YOUR GOAL: Continue the article about Bowling Green State University's El Encuentro program from where it stops.

PROVIDED TEXT:
There was a blur of sneakers running full-tilt across the campus of Bowling Green State University on Tuesday morning.
Excited brown faces visited dorm rooms and asked important questions like: “Are there curfews?”, and “Can you have parties?”
PHOTO GALLERY: El Encuentro, "The Encounter"
It was all part of Bowling Green State University’s “El Encuentro” or the encounter program, which brings hundreds of Latino high school students from Detroit and Cleveland to campus every year. The program is part of an aggressive effort to recruit more Latino students, one of the youngest and fastest growing populations in America, school officials said.
“The number of Latino students going to college is increasing,” said Laura Saavedra, an admissions counselor who started the El Encuentro program four years ago. “The purpose is to celebrate Latino culture and reach out to Latino students. We reach out to areas where there are large Latino populations.”
According to enrollment records, 660 Latino students are enrolled at Bowling Green State University this fall — 4 percent of the total student population.

RECORDED DATA:
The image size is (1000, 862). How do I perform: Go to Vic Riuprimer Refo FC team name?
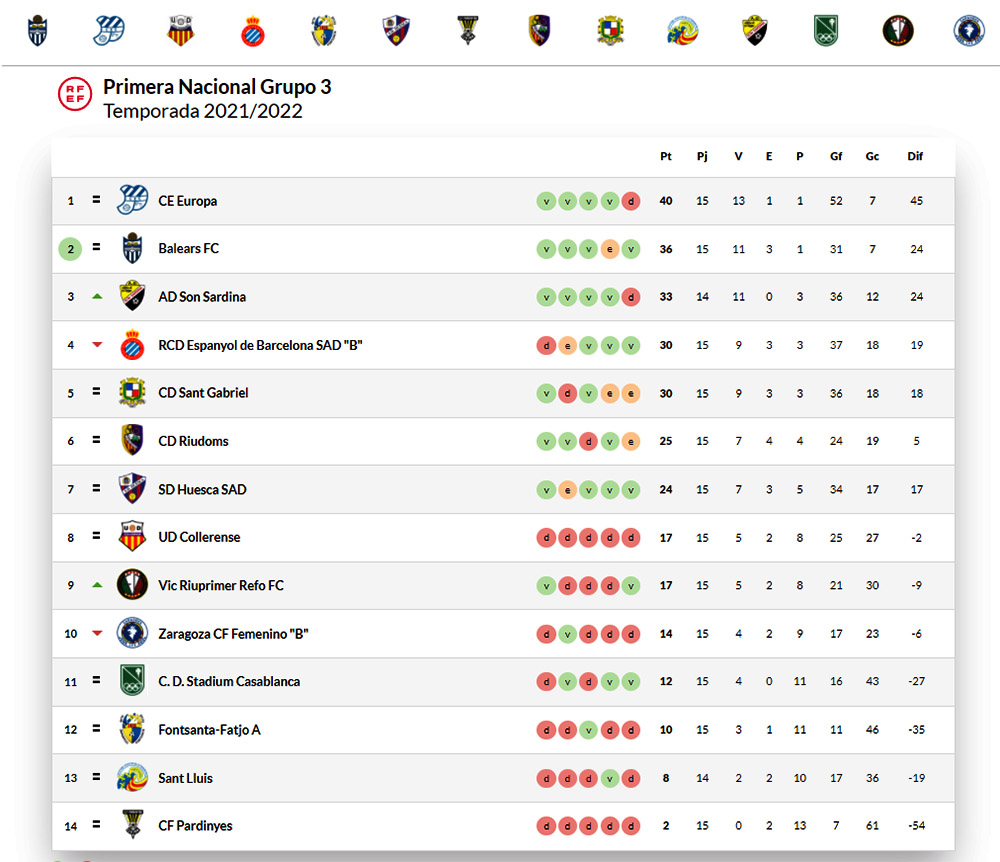(x=221, y=585)
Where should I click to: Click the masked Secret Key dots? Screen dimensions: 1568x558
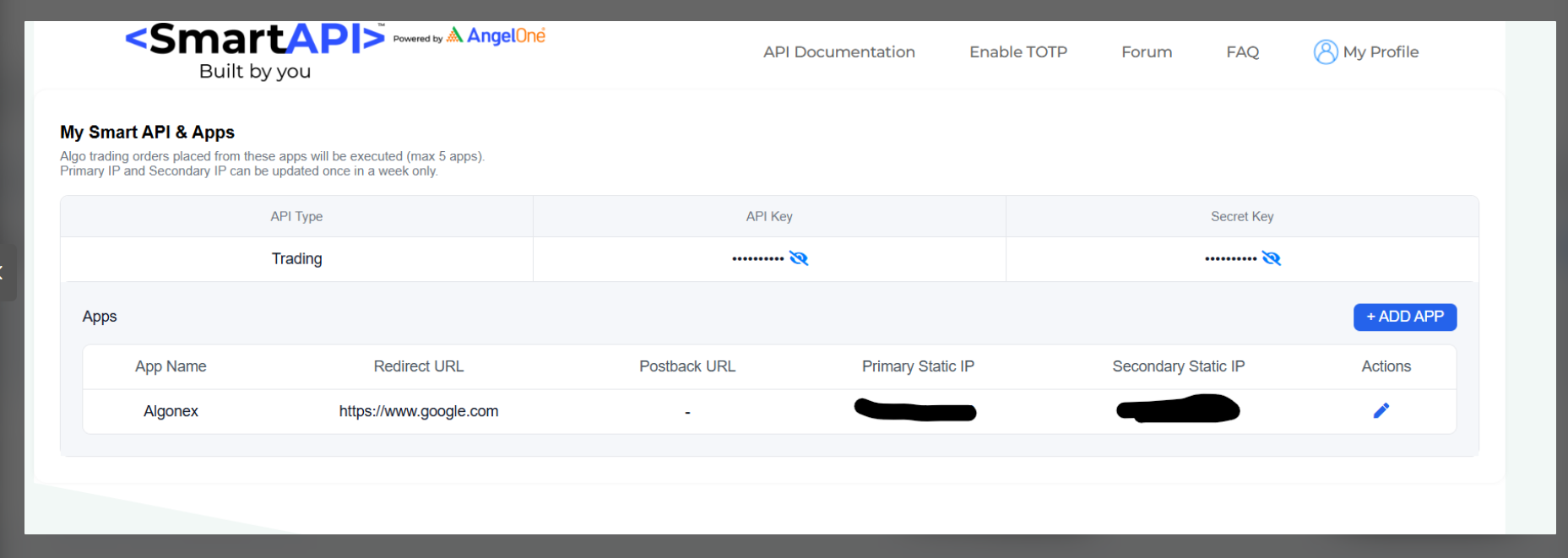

EXERCISE RESPONSE:
In addition to presentations about why Bowling Green State University would be a great place to attend, the students also visited booths inside the Bowen-Thompson Student Union to learn about educational programs offered at the school.
The real action, however, took place outside. While several hundred students stayed behind for the presentation, the other half separated into small groups of six to eight students to complete a “scavenger hunt” that included visiting several campus landmarks — within 45 minutes. Successful groups won prizes.
Landmarks included a dorm room in Kohl Hall, the Administration Building, the Recreation Center, a campus seal, a specific statue on campus, and the library.
Ms. Saavedra said recruiting Latino students can be complicated because of cultural reasons.
“The thing we have to do when we recruit Latinos is we have to recruit the family, not just the students,” she said. “It’s recruiting the mother, the father, the grandmother, even the cousin; everyone has a say-so.”
El Encuentro was sponsored by the university’s office of admissions, said Gabe Lomeli, senior admissions counselor and the program’s master of ceremonies.
Mr. Lomeli encouraged students to not just think about the programs offered at Bowling Green State University, but use the visit as an opportunity to reflect on who they are and where they come from.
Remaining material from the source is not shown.